See here to see how to implement a Merkle-tree in detail.

Supported hash functions

sha224, sha256, sha384, sha512, sha3_224, sha3_256, sha3_384, sha3_512

Support for Keccak beyond SHA3

Installing pysha3 makes available following hash functions:

keccak_224, keccak_256, keccak_384, keccak_512

Warning

Requesting anything except for these raises a ValueError.

Concrete classes

Pymerkle provides two concrete implementations of BaseMerkleTree out of the box.
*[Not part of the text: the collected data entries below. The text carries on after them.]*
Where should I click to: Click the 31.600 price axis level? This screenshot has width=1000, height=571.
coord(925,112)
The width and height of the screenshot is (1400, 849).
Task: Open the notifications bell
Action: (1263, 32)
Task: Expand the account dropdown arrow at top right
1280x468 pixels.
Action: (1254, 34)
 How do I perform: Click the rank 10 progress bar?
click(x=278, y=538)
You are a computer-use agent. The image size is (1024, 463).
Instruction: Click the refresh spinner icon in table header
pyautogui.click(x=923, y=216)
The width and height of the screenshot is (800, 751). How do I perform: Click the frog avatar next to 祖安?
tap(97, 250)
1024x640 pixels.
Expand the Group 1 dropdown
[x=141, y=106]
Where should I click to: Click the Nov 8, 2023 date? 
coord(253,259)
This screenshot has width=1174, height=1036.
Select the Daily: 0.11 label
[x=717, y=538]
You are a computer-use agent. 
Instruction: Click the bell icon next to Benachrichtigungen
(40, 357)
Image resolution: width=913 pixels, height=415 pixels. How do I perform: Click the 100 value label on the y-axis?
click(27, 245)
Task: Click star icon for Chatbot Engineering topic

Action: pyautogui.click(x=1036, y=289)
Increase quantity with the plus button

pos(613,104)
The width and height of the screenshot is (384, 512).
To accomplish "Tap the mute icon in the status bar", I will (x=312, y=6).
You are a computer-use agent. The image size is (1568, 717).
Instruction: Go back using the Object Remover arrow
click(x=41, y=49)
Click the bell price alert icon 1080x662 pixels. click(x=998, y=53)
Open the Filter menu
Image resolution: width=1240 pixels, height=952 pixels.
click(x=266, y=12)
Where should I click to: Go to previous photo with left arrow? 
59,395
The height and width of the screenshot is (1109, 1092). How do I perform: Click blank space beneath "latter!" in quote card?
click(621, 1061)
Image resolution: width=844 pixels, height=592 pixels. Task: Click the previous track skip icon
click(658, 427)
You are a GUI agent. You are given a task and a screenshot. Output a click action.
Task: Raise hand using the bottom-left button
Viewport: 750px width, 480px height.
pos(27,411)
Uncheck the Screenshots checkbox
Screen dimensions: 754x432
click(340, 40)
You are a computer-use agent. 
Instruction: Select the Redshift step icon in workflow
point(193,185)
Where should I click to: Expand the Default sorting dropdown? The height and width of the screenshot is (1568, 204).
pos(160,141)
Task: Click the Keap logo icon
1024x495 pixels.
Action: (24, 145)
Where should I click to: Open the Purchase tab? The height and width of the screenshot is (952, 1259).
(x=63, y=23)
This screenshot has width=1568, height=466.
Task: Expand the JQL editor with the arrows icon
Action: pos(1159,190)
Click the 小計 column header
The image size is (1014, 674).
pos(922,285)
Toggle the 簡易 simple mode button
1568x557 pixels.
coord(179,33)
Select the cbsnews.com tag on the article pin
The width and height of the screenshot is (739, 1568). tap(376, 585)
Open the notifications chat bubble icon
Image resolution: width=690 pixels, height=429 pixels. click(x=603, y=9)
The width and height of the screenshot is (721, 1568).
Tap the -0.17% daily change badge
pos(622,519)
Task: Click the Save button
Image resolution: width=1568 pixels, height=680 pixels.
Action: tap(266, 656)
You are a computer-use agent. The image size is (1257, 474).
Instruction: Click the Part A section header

InmemoryTree is a non-persistent implementation where nodes are stored at runtime, intended for investigating and visualising the tree structure:

from pymerkle import InmemoryTree

tree = InmemoryTree(algorithm='sha256')

SqliteTree is a persistent implementation using a SQLite database as storage, intended for leightweight local applications:

from pymerkle import SqliteTree

tree = SqliteTree('merkle.db', algorithm='sha256')

This will open a connection to the specified database file (after creating it if not already existent). Alternatively, you can create an in-memory database as follows:

tree = SqliteTree(':memory:', algorithm='sha256')

Both trees are designed to accept data in binary format and hash it without further processing. See here for more details on these classes.

Entries

Entries are appended to the tree as leaves with contiguously increasing index. The exact type of entries depends on the particular implementation.

Note

In what follows, it is assumed without loss of generality that the tree accepts data in binary format and hashes it without further processing.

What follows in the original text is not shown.